It was a phrase used by C.A. Conrad when he visited Seattle and did a reading at SPLAB. He said he loved being part of our City of Poets. Our current Board President, Eze Anamalechi likes the idea of a Poetic Commons.
Another Board Member, Joe Chiveney, suggests we have Saturday workshops where the critique goes deeper than the Tuesday night Living Room circles.
One guy who took the Organic Poetry course at the Richard Hugo House, Aaron Kokorowski, wants to know if a takeoff on Warhol’s Factory project is possible. His equation SPLAB + Factory = SPLACtory.

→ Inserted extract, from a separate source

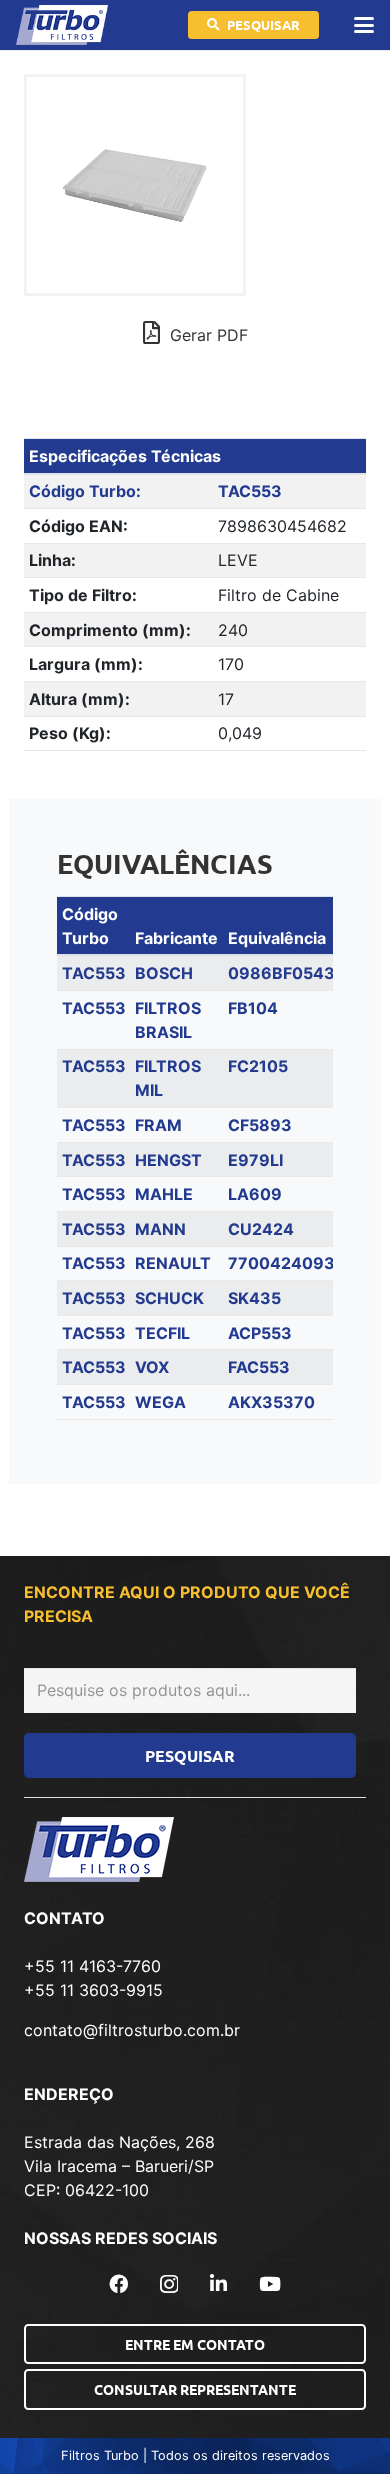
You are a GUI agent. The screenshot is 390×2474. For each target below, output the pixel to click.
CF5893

Nadine Maestas wants to do a more academic look at Allen Ginsberg during the Ginsberg Marathon.
Brian McGuigan wants to throw a poet’s party with “the ones that write poems about salmon and death and email and shit I don’t even understand, small press poets, homemade chapbook poets, everyone, and come get to know each other, sort of like a mixer.”
You get the idea. Now, it’s your turn.
- We’re turning SPLAB over to a collective, a poetic commons, a City of Poets. With the exception of two dates in the Fall, the 2012/2013 SPLAB season is yours to design. It requires a commitment, but that’s to be determined. We want to stick with writers and our bias is poets. We won’t put up with poetasters, but do want folks who want to grow in their own work. Please bring a short poem for the Living Room at SPLAB, 7PM on Tuesday, January 31 and come to tell us how you’d like to see SPLAB evolve; what project you have dreamed of doing with poets.
SPLAB is at 3651 S Edmunds in the former Columbia School. Just off Metro’s 7 or 8, a couple of blocks from the Columbia City Link Light Rail station with plenty of free parking, join the commons. We’ll also talk about Cascadia.